The Matter of Lent and Why It Matters

By Pr. Rich Futrell

Such a strange time Lent can be.  For the non-Christian, all kinds of religious activities are taking place, which few can explain.  For Christians, unless they are Roman Catholic, Lutheran, or Eastern Orthodox, Lent may be as much a mystery to them as for the unbeliever.  Some may also consider this season as a hallmark of being trapped in “tradition.”

Let me try to unveil some of the mystery.  First, Lent is a cycle of the Church Year when Christians prepare for Jesus’ resurrection from the dead.  The Lenten season starts on Ash Wednesday, this year on February 14, which is 47 days before Easter.  Perhaps, you may recognize hearing the term “40 days of Lent.”  The Sundays in Lent do not count, so the season is a week longer on the calendar.

The solemn season strives to turn us away from our sins, recognizing our complacency, and learning again to trust in Christ Jesus.  Does someone only go to the doctor for a checkup once?  So also does the Christian benefit from a “checkup” on his faith.  All this is to remind him who he is as a baptized child of God.

To focus well on something means we must also learn to concentrate less on something else.  Today, our lives are complicated.  So some aspects of how we live need to change so we can escape the perpetual “hamster wheel,” on which we find ourselves running.  This “reboot” is a sliver of our Christian tradition handed down to us from the earliest days.

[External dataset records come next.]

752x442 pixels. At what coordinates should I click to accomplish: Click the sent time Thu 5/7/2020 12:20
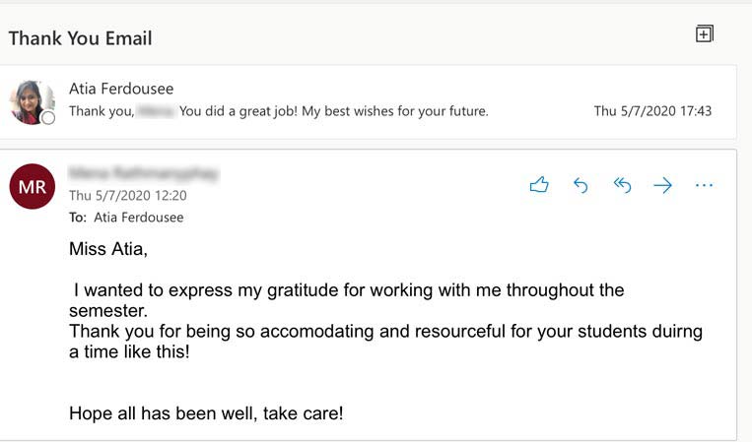127,196
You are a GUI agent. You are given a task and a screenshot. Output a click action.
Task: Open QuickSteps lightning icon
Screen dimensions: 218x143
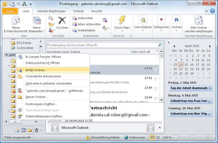pos(122,20)
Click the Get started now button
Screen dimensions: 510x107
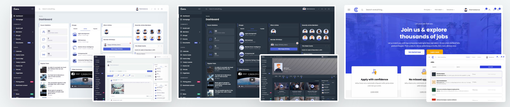click(415, 52)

A season to “give up” something is what many recall about Lent.  Roman Catholics are the ones most think of for doing this.  Still, others, like Lutherans, embrace this when done in a way, which doesn’t attempt to make ourselves righteous to God.  Several practices link themselves to Lent—prayer, fasting, and almsgiving (a work of mercy toward others).

Of course, these observances can lead to a “climb your way to heaven” mindset.  Remember, our sinful nature can distort any deed we do.  The answer is not to avoid doing something because of its potential abuse.  For if we did think this way, soon our hands and hearts will find themselves doing nothing, from the fear of what can go wrong.  No, the solution is to repent which, in a twist of irony, is the focus of Lent!

The historic Gospel reading for Ash Wednesday includes these words from Jesus.  “Whenever you give to the poor, don’t blow your trumpet as the hypocrites do in the synagogues and the streets, to be applauded by people” (Matthew 6:2).  “Whenever you pray, you must not be like the hypocrites.  For they love to pray standing in houses of worship and on street corners so others may see them” (Matthew 6:5).  “In praying, don’t babble like the Gentiles, since they imagine their gods will listen to them because of their many words” (Matthew 6:7).

In each case, Jesus tells us not to do these things as a show.  For works-righteousness isn’t part of the Christian faith.  Still, Jesus assumes we will be doing these acts—“when you… give… pray…fast.”

By giving up something in one area, you can focus more on others.  The attention, however, isn’t on the giving up, but on freeing time and energy for other things.  First, this is on Jesus Christ, who gave up everything for us, including life itself.

The gifts of God come to us, not from within, but apart from yourself.  For faith comes from hearing (Romans 10:17).  So, during the Divine Service, you receive God’s Word read to you, which enters your ears from the outside (1 Timothy 4:13).  The Lord’s Supper and Baptism are more gifts from God, and they, too, come to you from outside yourself.  So, the faith stirring inside you is a gift of God, which He graces to you in the ways He chooses (Ephesians 2:8).

On Lent’s first Wednesday, ashes, which represent our repentance, are placed on our foreheads.  Here’s why—turning away from sin isn’t something you can achieve on our own.  No, the Holy Spirit enables you to veer away from your sinfulness back to God (John 16:8; Acts 5:31, 11:8).  How Lent-like!

Today, we live in an overindulgent culture, which thinks we “deserve” stuff and are entitled to it.  In our lives, I find little evidence of an inclination toward works righteousness in our current culture.  Do you not agree we can use a little less indulgence and a bit more restraint?  Allow Lent to help you in this.

Remember, the focus is not on what we are doing but on receiving our Savior’s gifts.  Next, we follow our Lord as His changed people, which includes praying, fasting, and helping others.

So I challenge you in this time of Lent.  Try focusing more on doing less, to free up more time for Jesus.  Part of this involves making time to receive Jesus in His preached Word, which is why we offer Wednesday services.  Focused again on Jesus, live out the Faith.  Choose not to take the second helping, drink less so you can pray more and help those in need.  Amen.